There are a few main types of endpoints:

  • asynchronous job execution - the most common type of job. Call chain is described below in completing asynchronous jobs.
  • synchronous - used during testing and for simpler operations which are likely to return quickly.

Many jobs return data in the form of a SemTK table.

Many services are also designed to accept SPARQL connection strings, to indicate the graphs and triplestore(s) with which the application will interact. The SPARQL connection string(s) should be easily configured so they can be changed, for example, when an application moves from test to stage, or when a data source changes. For an example of this functionality, see select query. Use of nodegroup default connections is strongly discouraged in production environments.

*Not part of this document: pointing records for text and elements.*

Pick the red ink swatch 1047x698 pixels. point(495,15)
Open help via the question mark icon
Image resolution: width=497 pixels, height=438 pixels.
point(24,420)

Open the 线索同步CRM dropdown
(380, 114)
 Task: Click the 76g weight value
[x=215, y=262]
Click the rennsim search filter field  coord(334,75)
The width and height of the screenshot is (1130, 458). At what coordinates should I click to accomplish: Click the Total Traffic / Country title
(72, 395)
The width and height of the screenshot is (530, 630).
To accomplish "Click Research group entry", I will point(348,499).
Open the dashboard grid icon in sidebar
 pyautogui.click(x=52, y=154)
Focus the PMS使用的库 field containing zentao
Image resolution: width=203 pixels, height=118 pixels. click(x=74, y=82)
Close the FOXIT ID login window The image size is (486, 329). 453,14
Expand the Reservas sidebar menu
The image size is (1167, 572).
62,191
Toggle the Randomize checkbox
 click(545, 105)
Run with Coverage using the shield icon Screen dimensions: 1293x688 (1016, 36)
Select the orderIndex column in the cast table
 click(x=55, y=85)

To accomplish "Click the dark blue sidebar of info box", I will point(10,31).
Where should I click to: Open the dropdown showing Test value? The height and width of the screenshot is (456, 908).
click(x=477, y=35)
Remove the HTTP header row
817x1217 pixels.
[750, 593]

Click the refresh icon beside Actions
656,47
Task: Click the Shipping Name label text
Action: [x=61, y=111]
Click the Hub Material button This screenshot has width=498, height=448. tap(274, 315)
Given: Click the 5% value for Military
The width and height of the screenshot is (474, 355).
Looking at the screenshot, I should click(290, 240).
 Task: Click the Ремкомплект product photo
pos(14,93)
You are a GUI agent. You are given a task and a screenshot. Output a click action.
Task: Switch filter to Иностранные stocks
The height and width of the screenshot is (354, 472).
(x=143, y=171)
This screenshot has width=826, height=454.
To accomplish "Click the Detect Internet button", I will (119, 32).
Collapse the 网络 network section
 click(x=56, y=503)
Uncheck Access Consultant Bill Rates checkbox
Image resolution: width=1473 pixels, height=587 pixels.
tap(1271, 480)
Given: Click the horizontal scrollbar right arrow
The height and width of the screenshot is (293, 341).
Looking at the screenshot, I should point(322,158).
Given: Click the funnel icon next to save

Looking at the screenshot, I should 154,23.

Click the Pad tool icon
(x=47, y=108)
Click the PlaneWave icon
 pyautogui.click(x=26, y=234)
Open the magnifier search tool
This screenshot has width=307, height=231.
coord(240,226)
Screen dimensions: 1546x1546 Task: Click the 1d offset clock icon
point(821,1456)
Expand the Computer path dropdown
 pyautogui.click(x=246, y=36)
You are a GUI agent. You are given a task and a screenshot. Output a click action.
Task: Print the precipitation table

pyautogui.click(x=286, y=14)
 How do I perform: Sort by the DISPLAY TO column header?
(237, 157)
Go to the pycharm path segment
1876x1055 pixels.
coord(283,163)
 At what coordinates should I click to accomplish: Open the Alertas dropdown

All calls should check for errors.

Recipes for common endpoints

Default ports

The default ports for the most commonly used services are:

  • nodegroup execution 12058 - this is the most commonly used service
  • nodegroup store 12056 - storage of nodegroups by id
  • nodegroup service 12059 - interrogating and changing nodegroups
  • ontology info 12057 - information about the model

Lesser used services have their common endpoints available in the nodegroup execution service:

  • status 12051- job status
  • results 12052- retrieve results
  • query 12050- running queries

Each of these ports has a swagger page with a full listing of endpoints (e.g. host:12058/swagger-ui.html). The most commonly used are shown below.

Query using nodegroup id

Nodegroup IDs can be used to execute queries. The most common example is a SELECT query. This will be performed using the NodeGroupExecutionService, which is typically on port 12058.

Details follow.

Select query

Here is the simplest way to launch a query.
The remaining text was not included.